Так я покинула «Усладу Каролины». Было темно, и моя спутница не могла видеть, что по моему лицу покатились слёзы, когда мой взгляд скользнул по оранжерее, где я пережила изумительный момент счастья. Я не хотела смотреть на окна главного дома, когда мы шли через двор — но что могла сделать моя воля против боли разлуки? Мои глаза страстно приникли к потоку света из Шарлоттиной комнаты — там забыли задёрнуть шторы. Все ещё были в сборе, это было видно по пляшущим по потолку теням. Он простил её, неверную, из-за которой когда-то бегал по саду как загнанный зверь — он примирился с ней — сегодня был день примирения — а «безрассудная маленькая ласточка», изгнанная из его сердца, улетела в тёмную ночь.
33
Да, это была встреча!.. От ближайшей деревни я шла к Диркхофу пешком через тихий, голый лес. В густых зарослях было темно, и шуршащие листья цеплялись за подол моего платья — когда я уезжала в большой мир, они весело шумели в утреннем ветре, а сейчас, как опавшие призраки, сопровождали меня своим шелестящим шёпотом… Я вышла из леса на необозримый вересковый простор. В стороне сумеречно возвышались могильные курганы, вдали яркой искоркой сиял огонёк Диркхофа и раздавался хорошо знакомый лай Шпитца… Заплакав от боли, я бросилась в кустарник — я возвращалась на пустошь несчастной и сломленной.
С каждым шагом четыре дуба становились всё ближе и ближе… Я ясно видела тёмную точку на вершине одного из них — старое, знакомое сорочье гнездо. Давно улетели юные птенцы, под весёлый гвалт которых я, плача, прощалась с пустошью, и лишь их осёдлые родители сидели наверху, как дозорные Диркхофа, и смотрели острыми, умными глазами на одинокое человеческое дитя, бредущее через пустошь к дому. За воротами слабо светил огонёк, в печи горел торф, и до боли знакомая крыша, из которой желтоватый дымок поднимался в вечернее небо, выглядела так, словно она росла из самой земли — Диркхоф показался мне низким и маленьким. И тут я увидела, как через двор сломя голову несётся Шпитц. В воротах он остановился, поднял торчком уши и стрелой полетел ко мне — визжа от радости, он прыгал вокруг меня и пытался лизнуть мне щёки — я с трудом удержалась на ногах.

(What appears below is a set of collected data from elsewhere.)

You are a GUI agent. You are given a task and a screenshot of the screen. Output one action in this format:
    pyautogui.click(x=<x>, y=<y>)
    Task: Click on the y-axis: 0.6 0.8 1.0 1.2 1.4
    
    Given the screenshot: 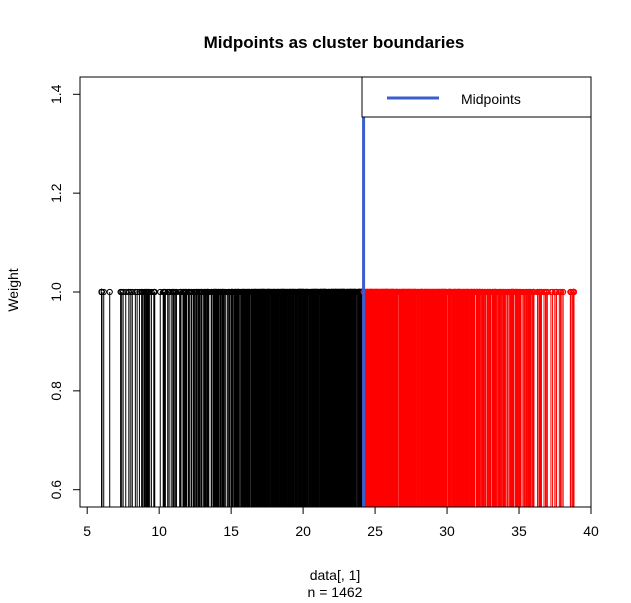 What is the action you would take?
    pyautogui.click(x=64, y=292)
    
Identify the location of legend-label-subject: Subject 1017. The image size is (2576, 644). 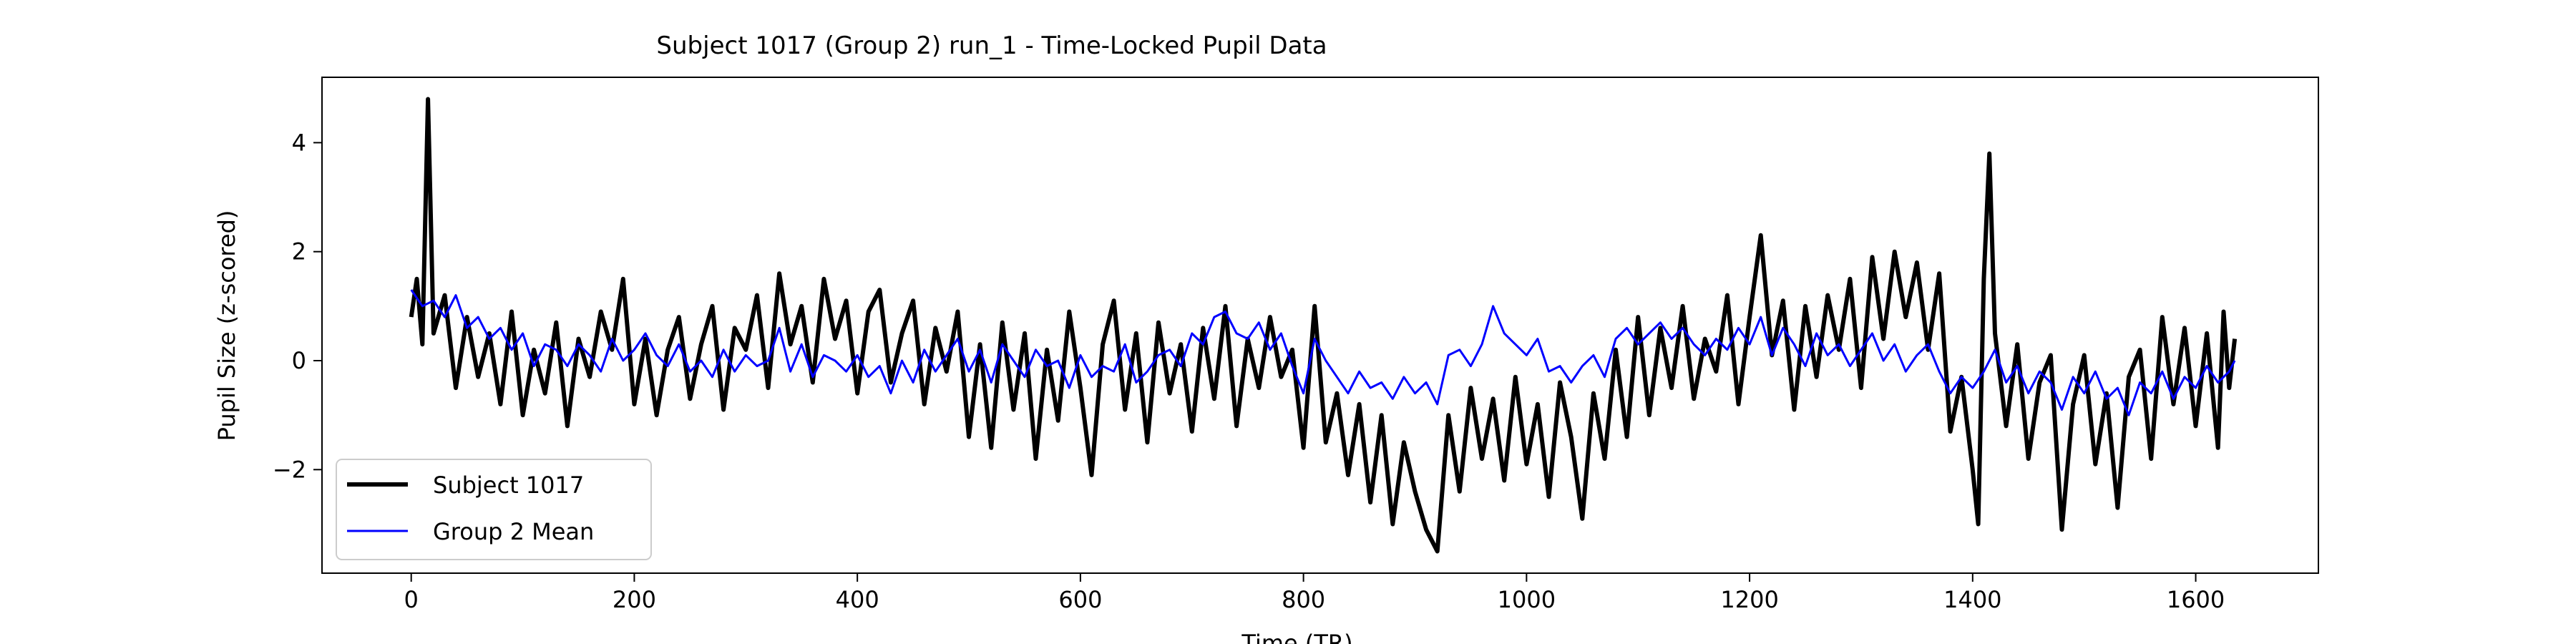
(508, 486).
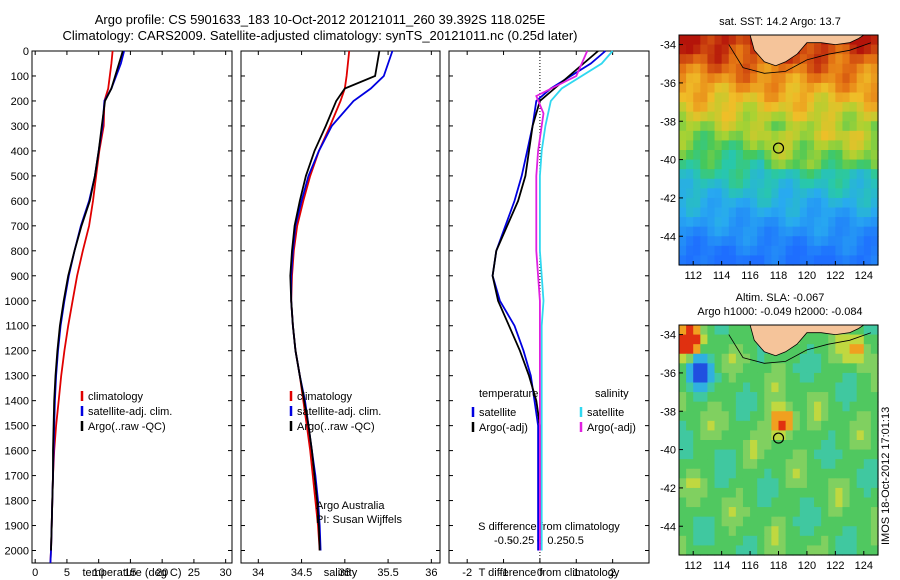  Describe the element at coordinates (20, 202) in the screenshot. I see `temperature-ytick-label: 600` at that location.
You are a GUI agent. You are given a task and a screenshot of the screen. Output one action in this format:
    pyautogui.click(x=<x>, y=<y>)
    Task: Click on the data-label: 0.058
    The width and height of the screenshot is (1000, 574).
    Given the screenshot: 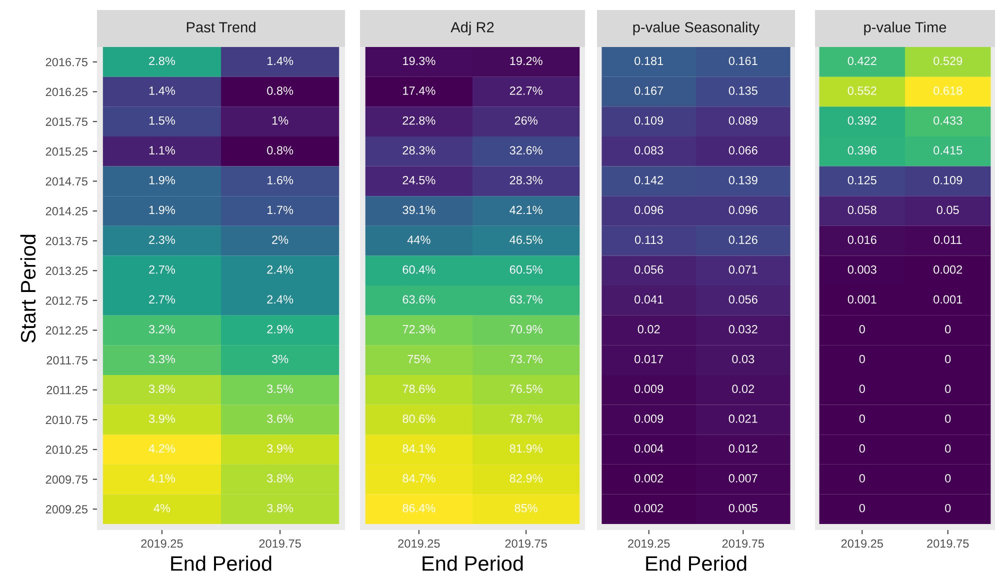 What is the action you would take?
    pyautogui.click(x=862, y=210)
    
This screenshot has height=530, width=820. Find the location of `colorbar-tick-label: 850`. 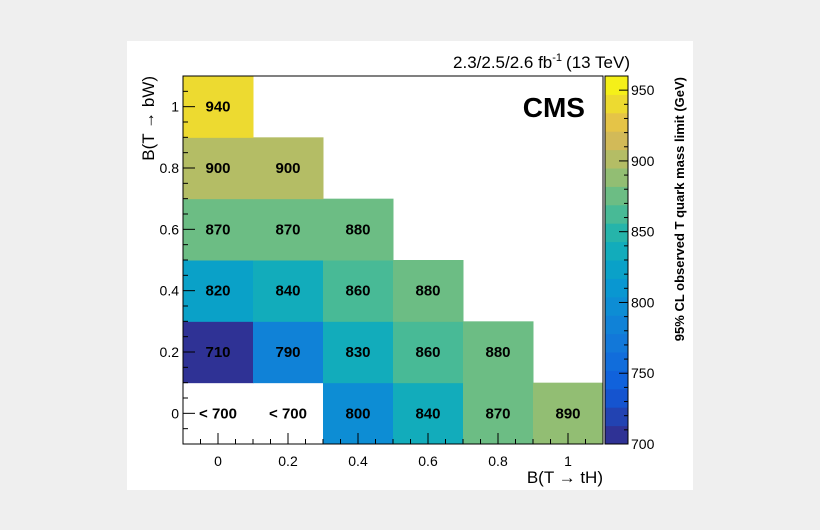

colorbar-tick-label: 850 is located at coordinates (643, 232).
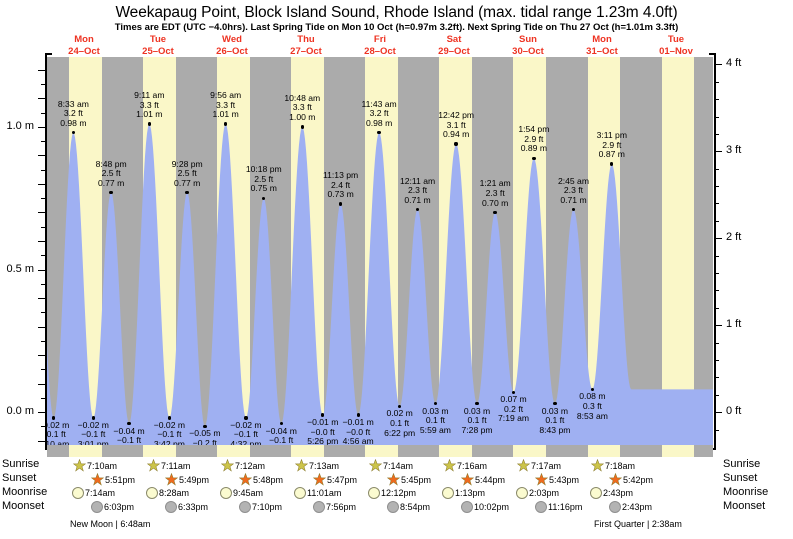 The height and width of the screenshot is (539, 793). I want to click on high-tide-m: 0.94 m, so click(456, 134).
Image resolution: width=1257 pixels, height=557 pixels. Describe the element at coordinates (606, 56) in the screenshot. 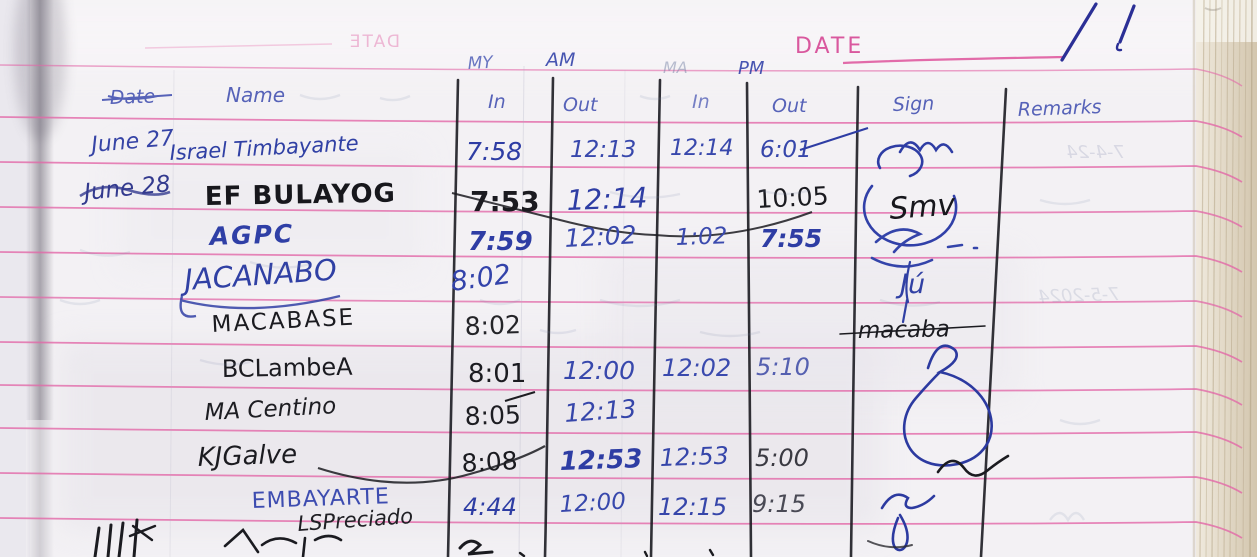

I see `top-labels: DATE DATE MY AM MA PM` at that location.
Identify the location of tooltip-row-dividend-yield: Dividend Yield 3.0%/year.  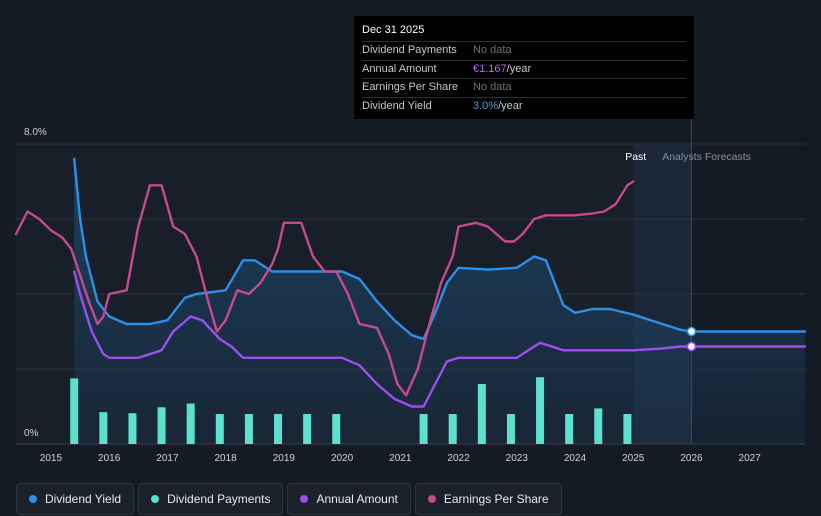
(524, 106).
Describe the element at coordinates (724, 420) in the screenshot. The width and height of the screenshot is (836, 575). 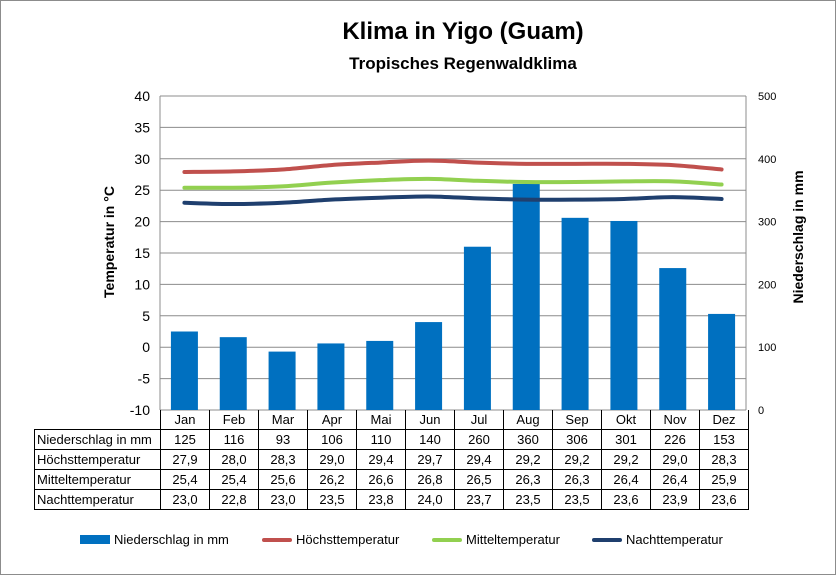
I see `month-label: Dez` at that location.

— Что это с псом? Он будто сошёл с ума! — воскликнула Илзе и вышла из дома… Ах, этот голос! Я пробежала через двор и бросилась на грудь высокой женщине — теперь, конечно, кончатся все муки, которые как фурии гнали меня сюда… Она не издала ни звука, но её руки крепко обняли меня, как в детстве — я сразу поняла, что она неописуемо страдала от разлуки, и когда мы вошли в проход, где уже горел свет, я увидела, что она побледнела. Но Илзе никогда не позволяла чувствам захватить себя врасплох. Она решительно отодвинула меня на расстояние вытянутой руки.